In complex system, health state assessment can determine the state of the system and identify potential system problems. However, due to the numerous uncertainties and variations present in complex systems, it is difficult to effectively construct assessment models. Belief rule base (BRB) can use data-driven and knowledge-driven methods to effectively address uncertain information, and is widely used for modeling health state assessments of complex systems. The primary modeling and optimization goals of BRB is currently at accuracy, ignoring the impact of robustness on complex systems, and the reliability of the model is reduced. Therefore, this article introduces a novel method to balance the accuracy and robustness of BRB models. This method enhances the performance of the BRB model in assessing complex system health and provides valuable guidance for engineering applications. Firstly, the guidelines for BRB modeling are systematically summarized to address the trade-off between accuracy and robustness. This provides essential guidance for constructing BRB models during the model-building process. Secondly, four feasible domain criteria are proposed to enhance the reliability of the BRB during the model optimization process. A modified multi-objective optimization algorithm is proposed based on the feasible domain criteria.
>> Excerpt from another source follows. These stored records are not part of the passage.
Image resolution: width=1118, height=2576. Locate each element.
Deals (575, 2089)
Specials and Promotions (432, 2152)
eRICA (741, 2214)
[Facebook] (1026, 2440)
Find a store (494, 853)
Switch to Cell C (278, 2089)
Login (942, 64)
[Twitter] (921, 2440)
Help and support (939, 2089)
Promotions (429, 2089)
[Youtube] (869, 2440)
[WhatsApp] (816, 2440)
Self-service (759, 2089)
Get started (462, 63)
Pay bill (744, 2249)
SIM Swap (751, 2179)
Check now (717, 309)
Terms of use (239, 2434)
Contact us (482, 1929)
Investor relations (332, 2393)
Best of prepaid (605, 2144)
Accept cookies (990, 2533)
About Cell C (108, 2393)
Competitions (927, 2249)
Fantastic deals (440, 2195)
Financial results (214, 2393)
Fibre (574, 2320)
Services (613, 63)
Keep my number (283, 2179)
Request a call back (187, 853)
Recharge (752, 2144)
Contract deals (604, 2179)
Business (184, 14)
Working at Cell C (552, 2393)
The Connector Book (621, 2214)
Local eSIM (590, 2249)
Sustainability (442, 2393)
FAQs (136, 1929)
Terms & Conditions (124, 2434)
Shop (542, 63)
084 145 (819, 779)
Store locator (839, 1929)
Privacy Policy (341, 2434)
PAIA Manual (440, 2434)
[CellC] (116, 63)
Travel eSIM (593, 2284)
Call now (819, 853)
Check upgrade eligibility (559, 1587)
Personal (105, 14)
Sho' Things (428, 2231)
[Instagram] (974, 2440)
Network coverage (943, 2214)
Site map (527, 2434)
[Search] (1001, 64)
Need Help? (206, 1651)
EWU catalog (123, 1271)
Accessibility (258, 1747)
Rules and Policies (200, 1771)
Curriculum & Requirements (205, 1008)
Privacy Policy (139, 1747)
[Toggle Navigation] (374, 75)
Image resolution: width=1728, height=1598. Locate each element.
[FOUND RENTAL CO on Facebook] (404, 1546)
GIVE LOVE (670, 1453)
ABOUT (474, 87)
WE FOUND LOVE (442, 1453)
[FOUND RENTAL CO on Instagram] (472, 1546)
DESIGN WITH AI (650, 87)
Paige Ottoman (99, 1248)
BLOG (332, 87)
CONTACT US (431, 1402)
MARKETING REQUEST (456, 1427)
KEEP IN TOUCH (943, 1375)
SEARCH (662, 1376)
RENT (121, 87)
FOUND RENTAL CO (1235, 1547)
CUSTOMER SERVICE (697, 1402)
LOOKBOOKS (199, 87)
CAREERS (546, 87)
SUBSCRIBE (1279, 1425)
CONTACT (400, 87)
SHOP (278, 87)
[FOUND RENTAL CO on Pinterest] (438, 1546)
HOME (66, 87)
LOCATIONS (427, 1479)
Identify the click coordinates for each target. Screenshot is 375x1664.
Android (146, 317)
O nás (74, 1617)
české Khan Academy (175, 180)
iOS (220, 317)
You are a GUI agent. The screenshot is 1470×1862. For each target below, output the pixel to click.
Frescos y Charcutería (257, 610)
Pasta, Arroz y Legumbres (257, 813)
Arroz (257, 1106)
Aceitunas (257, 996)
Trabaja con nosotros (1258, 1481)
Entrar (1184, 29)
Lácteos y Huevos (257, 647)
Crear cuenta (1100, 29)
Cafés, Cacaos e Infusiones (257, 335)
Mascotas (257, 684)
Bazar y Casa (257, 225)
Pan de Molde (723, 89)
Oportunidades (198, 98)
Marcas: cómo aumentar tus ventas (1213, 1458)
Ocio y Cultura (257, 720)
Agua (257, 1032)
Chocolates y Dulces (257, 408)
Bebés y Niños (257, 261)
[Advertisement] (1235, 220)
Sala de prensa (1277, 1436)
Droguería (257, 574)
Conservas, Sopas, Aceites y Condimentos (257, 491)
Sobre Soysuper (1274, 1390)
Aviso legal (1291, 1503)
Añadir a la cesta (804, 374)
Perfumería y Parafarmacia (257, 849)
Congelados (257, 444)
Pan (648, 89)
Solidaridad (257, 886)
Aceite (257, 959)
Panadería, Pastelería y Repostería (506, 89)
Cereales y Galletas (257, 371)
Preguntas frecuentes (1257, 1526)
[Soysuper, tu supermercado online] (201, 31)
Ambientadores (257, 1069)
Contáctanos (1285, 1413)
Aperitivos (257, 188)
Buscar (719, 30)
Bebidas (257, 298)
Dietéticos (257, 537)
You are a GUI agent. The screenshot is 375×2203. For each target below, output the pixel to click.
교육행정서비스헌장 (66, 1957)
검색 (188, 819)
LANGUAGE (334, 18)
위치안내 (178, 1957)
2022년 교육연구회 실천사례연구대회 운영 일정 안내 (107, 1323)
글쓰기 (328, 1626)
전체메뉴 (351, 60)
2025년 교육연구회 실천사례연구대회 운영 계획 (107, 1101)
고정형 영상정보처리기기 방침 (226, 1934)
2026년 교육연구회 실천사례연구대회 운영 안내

Finally, in the case studies of aerospace relay and lithium-ion battery health assessments, the MSE of the proposed model for aerospace relay health assessment is 0.0015 with a Lipschitz constant of 6.73, while for lithium-ion battery health assessment, the MSE is 0.0013 with a Lipschitz constant of 24.17. The experimental results demonstrate that the proposed model has an advantage in terms of the trade-offs between both robustness and accuracy.